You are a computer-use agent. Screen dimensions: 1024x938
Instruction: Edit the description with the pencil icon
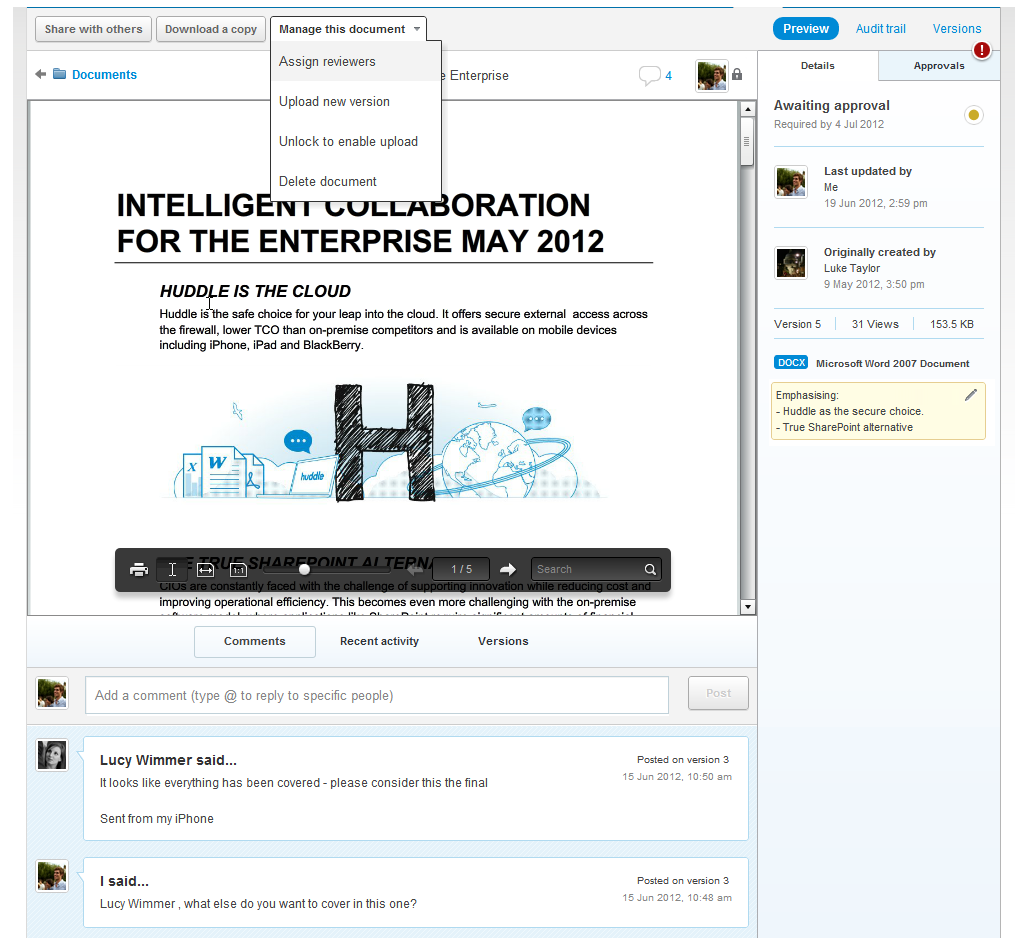pos(970,395)

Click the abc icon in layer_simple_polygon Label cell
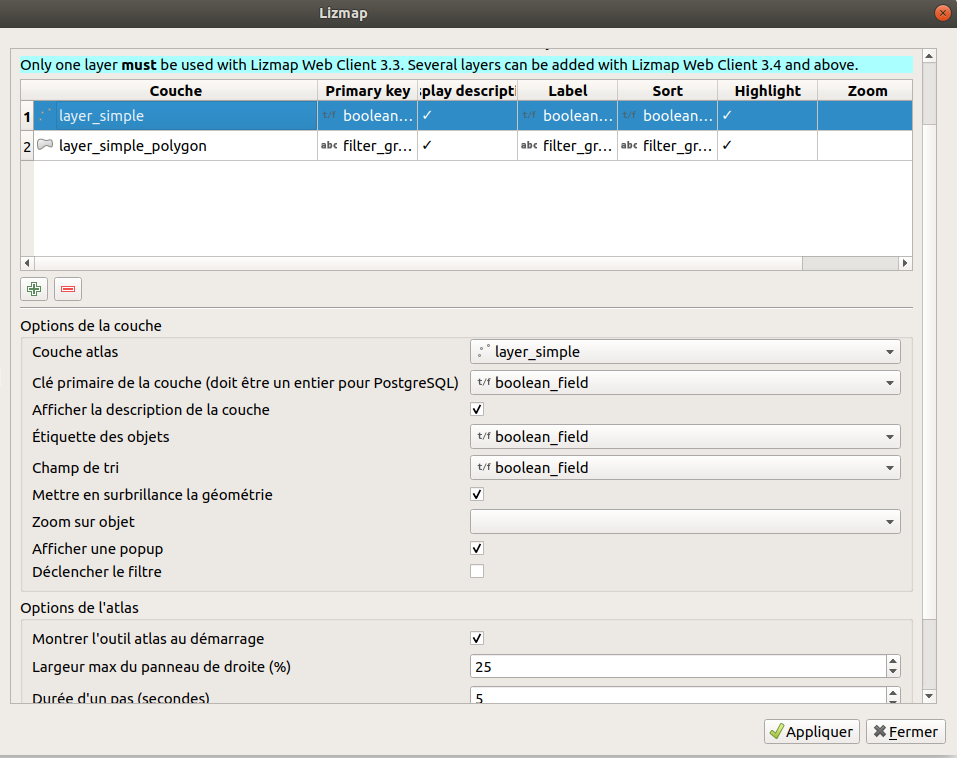click(529, 144)
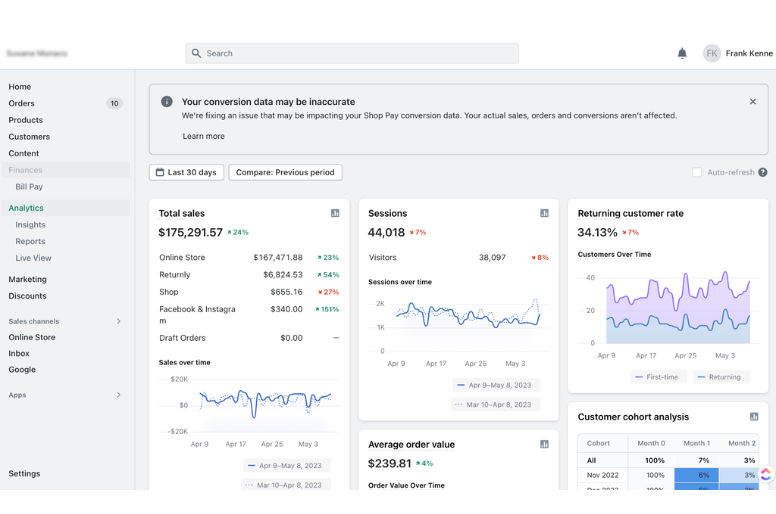Viewport: 776px width, 514px height.
Task: Open the notifications bell icon
Action: [682, 53]
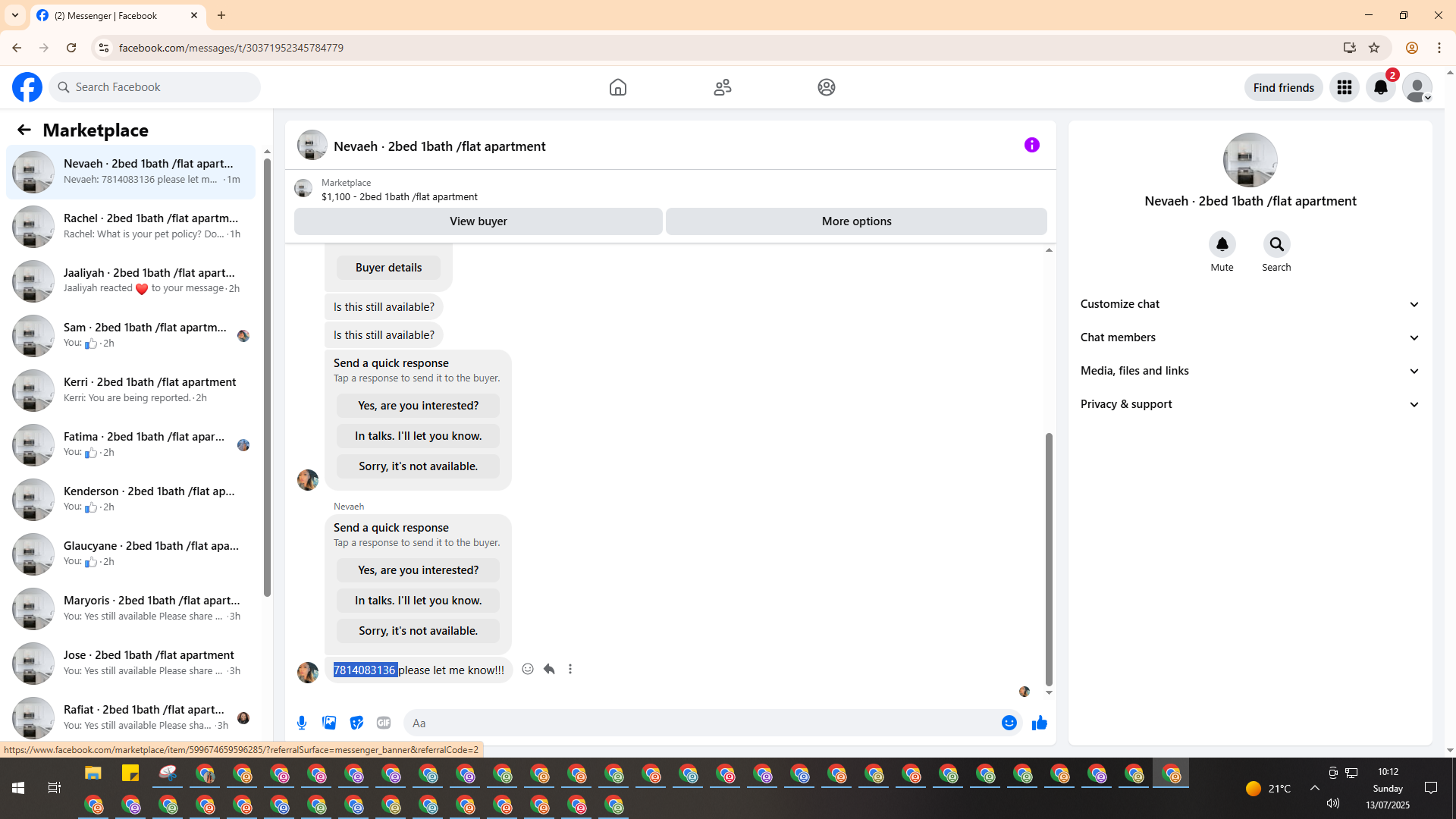This screenshot has width=1456, height=819.
Task: Click the View buyer button
Action: point(478,221)
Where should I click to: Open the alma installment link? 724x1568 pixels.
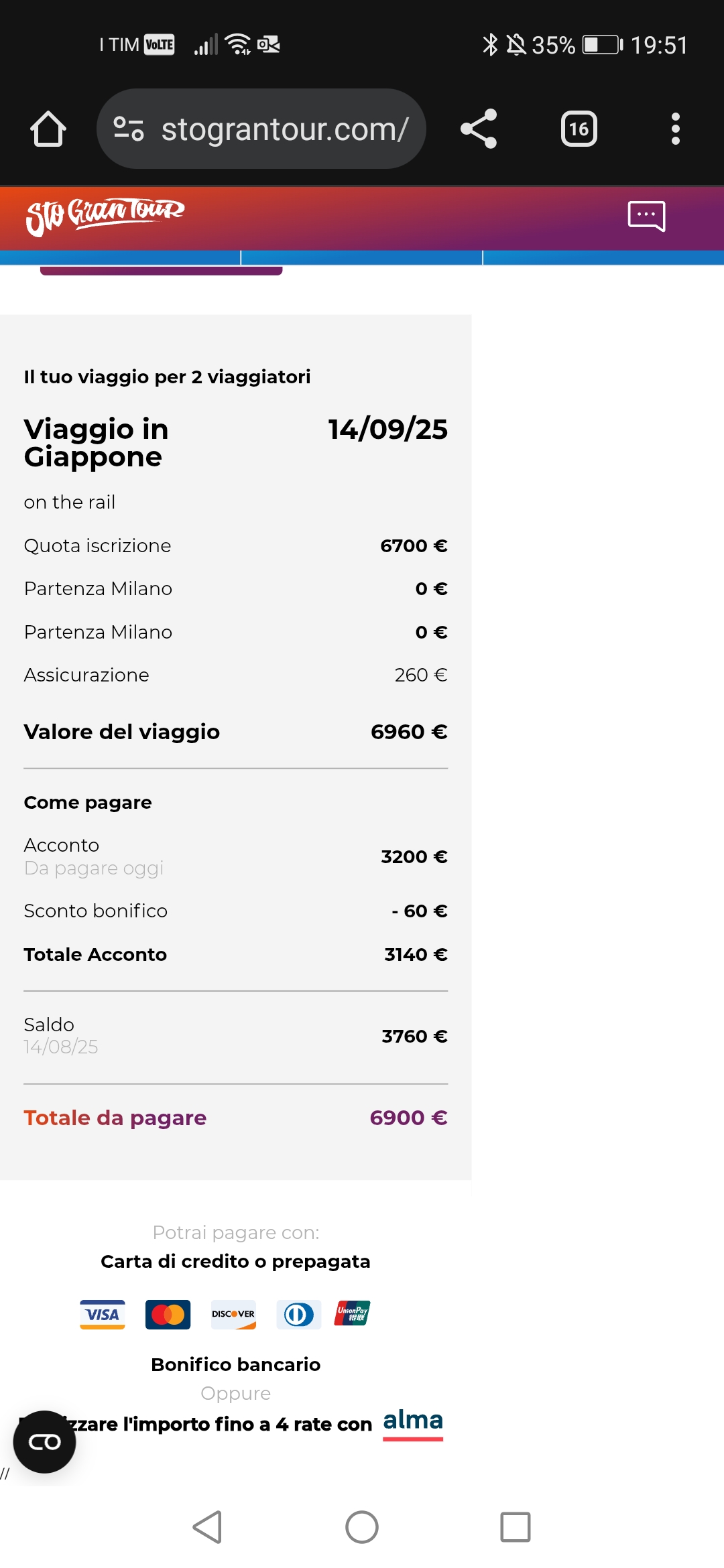(x=413, y=1423)
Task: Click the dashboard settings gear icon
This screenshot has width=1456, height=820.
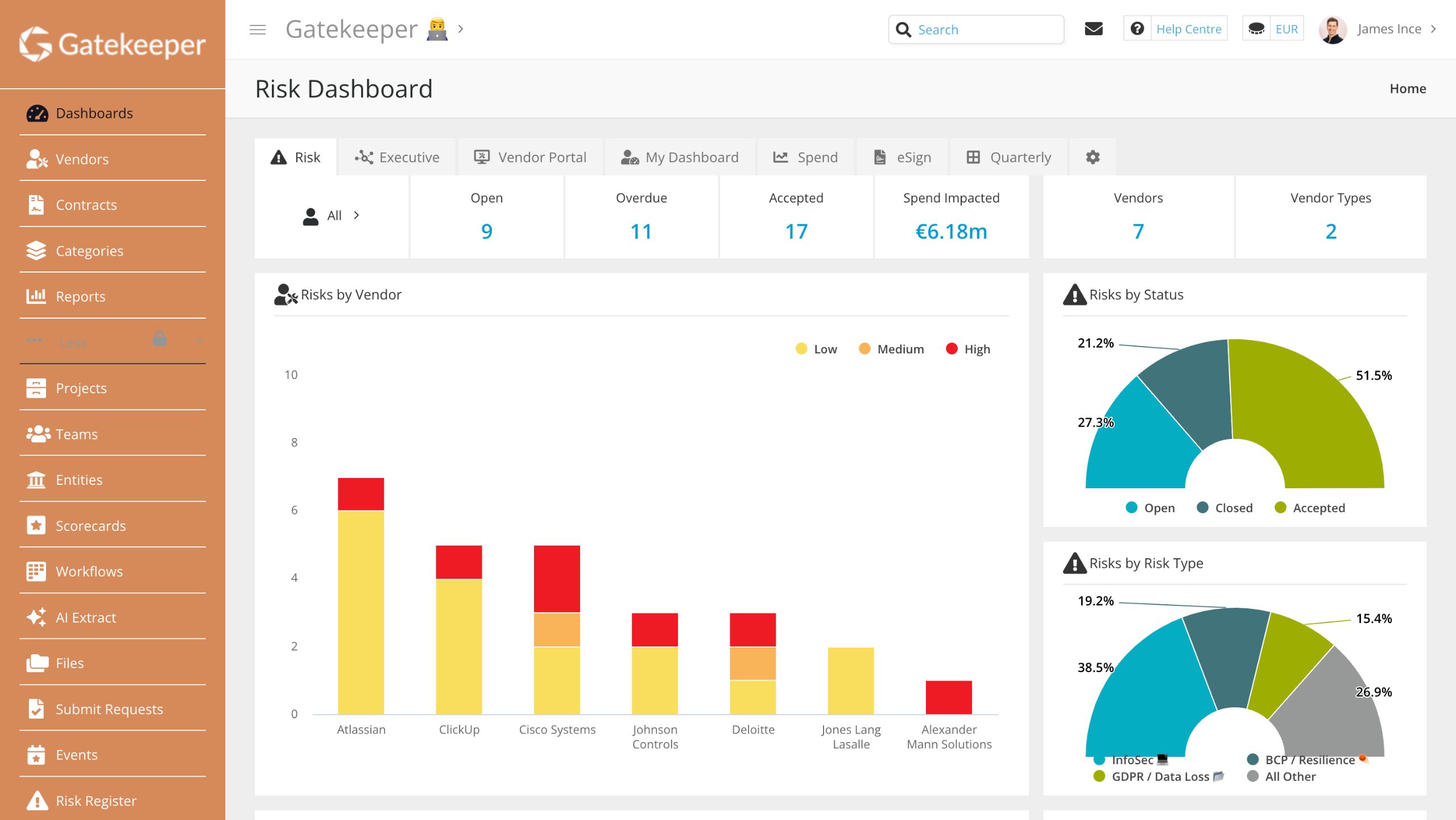Action: [x=1093, y=157]
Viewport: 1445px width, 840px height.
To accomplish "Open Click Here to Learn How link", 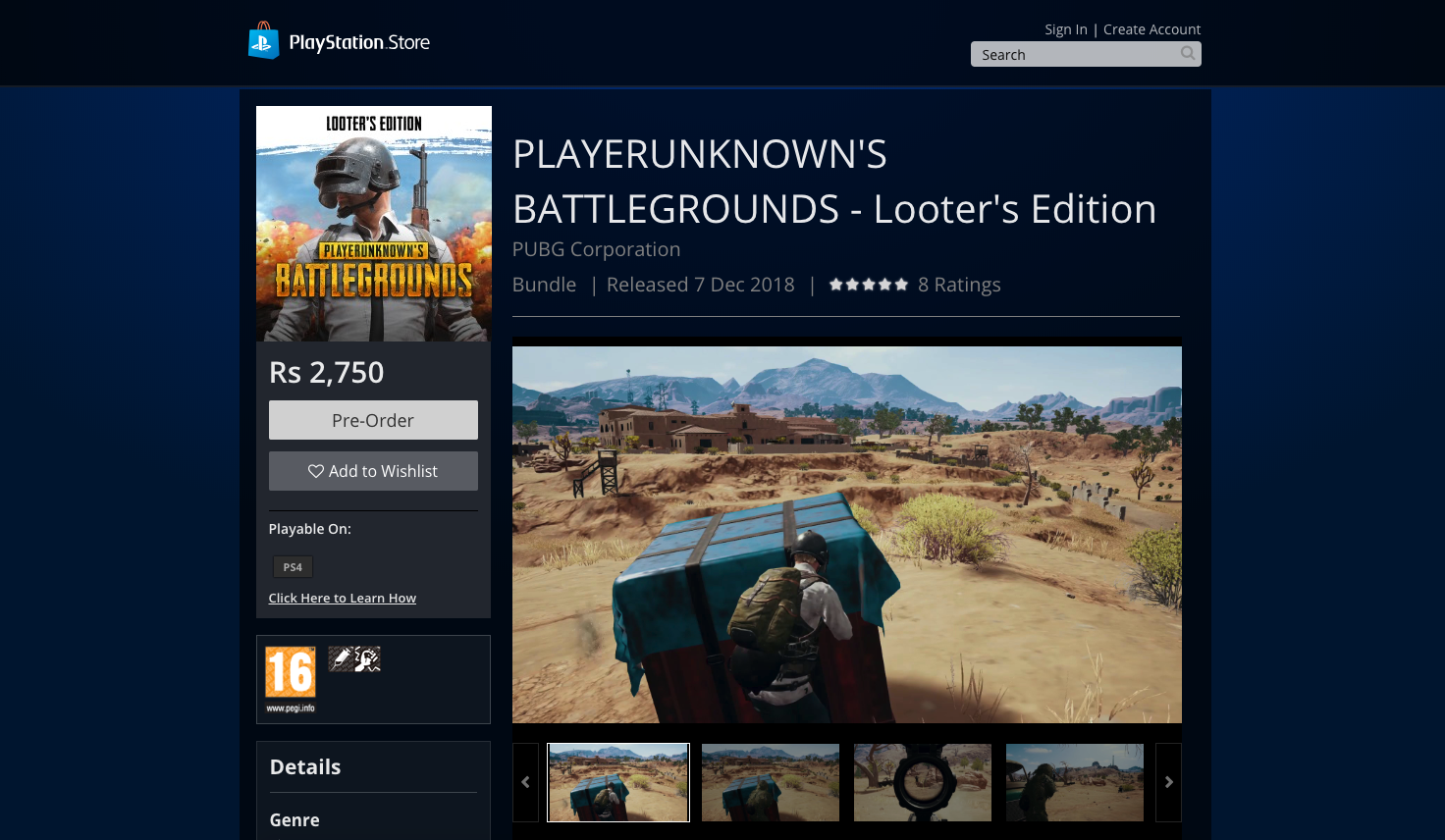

Given request:
Can you copy all of the material above word for word, leaving the pictures out?

The output:
You are a computer-use agent. Screen dimensions: 1024x938
Instruction: Edit the description with the pencil icon
pos(970,395)

Click the abc icon in layer_simple_polygon Label cell
click(529, 144)
Viewport: 776px width, 514px height.
Task: Open the notifications bell icon
Action: [682, 53]
This screenshot has width=1456, height=819.
Task: Click the View buyer button
Action: point(478,221)
Where should I click to: Open the alma installment link? 724x1568 pixels.
(x=413, y=1423)
Task: Click the dashboard settings gear icon
This screenshot has width=1456, height=820.
Action: [x=1093, y=157]
Viewport: 1445px width, 840px height.
To accomplish "Open Click Here to Learn How link", 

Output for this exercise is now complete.